THE PROBLEM:
Quote the post on objects in a homemade programming language word for word, starting at "So how to solve" and ending at "case None => ()".

** Begin ARTICLE **

You can quickly see how atoms are great containers for storing computed information in the AST for passing it on to the later stages.

Monday, October 8, 2012

Making a programming language: Part 7b - using objects

Table of contents, Whole project on github

Something like EPIC FAIL occured to me and I published a post containing only half the content I intended to write. So I'm doing a part b.

My intended usage of objects is something along the lines of

objectName.someProperty
objectName.someFunction()
someFunction().someProperty
someObject.someProperty.someFunction().someProperty.someFunction

Explanation

getting a value from an object
invoking a function contained in an object
getting a value from returned object of the invoked function
a bit contrived example. Invoking a function contained inside a property(object) of an object and then getting a function value from a property of the returned value from the first function. That's a mouthful, just read the damn code instead

Dot access

So everything bases on those little dots. First my thoughts were something like "you just do expr <- expr | expr.expr". This is just wrong. At least I should have reversed the order as this leads to infineite left recursion. Then I might have got away. Then I realized I only need dots after function calls and simple identifiers. Design choice(if you think it's a bad one leave a comment). Notice the "simple identifier". That's what I did: Renamed identifier to simple identifier and put something that handles dots under name identifier. And then fixed everything.

case class DotAccess(lst: List[Expression]) extends Expression

private def identifier: Parser[DotAccess] = 
  rep1sep((functionCall | simpleIdentifier), ".") ^^ DotAccess.apply

That's about it. At least for parsing. Now the fun begins.

Nesting scopes

Scopes were designed with nesting in mind. This is a double edged sword. See, the "privates" can be done if you rely on not being able to access the parent scope. If dot access exposes full addressing functionality a powerful feature ceases to exist. So some protection should me in place. Something like strict get

class SScope ...
 def getStrict(key: String): Option[Any] = map.get(key)
...

And I also added an unlinked view to it just to ease usage. This is just a method that returns new SScope with no parent overriding getters and put to use map available in closure.
So now I can walk down the list in DotAccess recursively and explicitly override the implicit scope parameter. And everything automagically works. Well, not quite. If you have a function call, the arguments need to be evaluated in top scope. Not in the nested one like the function identifier. At first I didn't even think about this and only failing attempts at more complex recursion brought up this quite obvious bug.
So how to solve this? I could pre-evaluate all arguments, but I use recursion to do this and it's two levels(at least) deeper from where dots happen. So no go. I need to carry on the outer scope. I overloaded the apply method from Evaluator so other code can still function(tests ftw!) and all in all it looks like this:

def apply(e: List[Expression])(implicit scope: SScope): 
    Any = {
    (e map apply).lastOption match {
      case Some(a) => a
      case None => ()
    }
  }

  def apply(e: Expression)(implicit scope: SScope): Any = apply(e, None)(scope)

  def apply(e: Expression, auxScope: Option[SScope])(implicit scope: SScope):     Any = e match {
    ...
    case DotAccess(list) => {
      val outerScope = scope
      def step(list: List[Expression])(implicit scope: SScope): Any =
        list match {
        case Nil =>        
          throw new ScratInvalidTokenError("got empty list in DotAccess")
        case elem :: Nil => apply(elem, Some(scope))(outerScope)
        case head :: tail => apply(head) match {
          case s: SScope => step(tail)(s.unlinked)

** End ARTICLE **
** Begin DATASET EXTRACT **

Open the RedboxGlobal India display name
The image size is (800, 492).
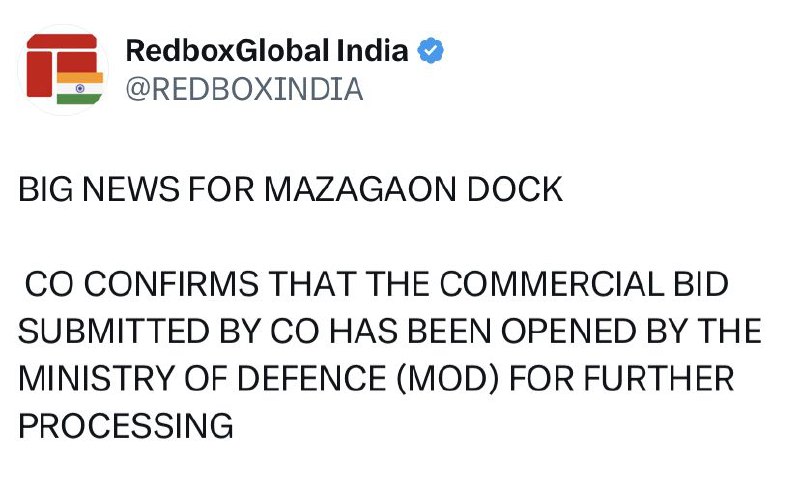click(267, 51)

** End DATASET EXTRACT **

EXERCISE ANSWER:
So how to solve this? I could pre-evaluate all arguments, but I use recursion to do this and it's two levels(at least) deeper from where dots happen. So no go. I need to carry on the outer scope. I overloaded the apply method from Evaluator so other code can still function(tests ftw!) and all in all it looks like this:

def apply(e: List[Expression])(implicit scope: SScope): 
    Any = {
    (e map apply).lastOption match {
      case Some(a) => a
      case None => ()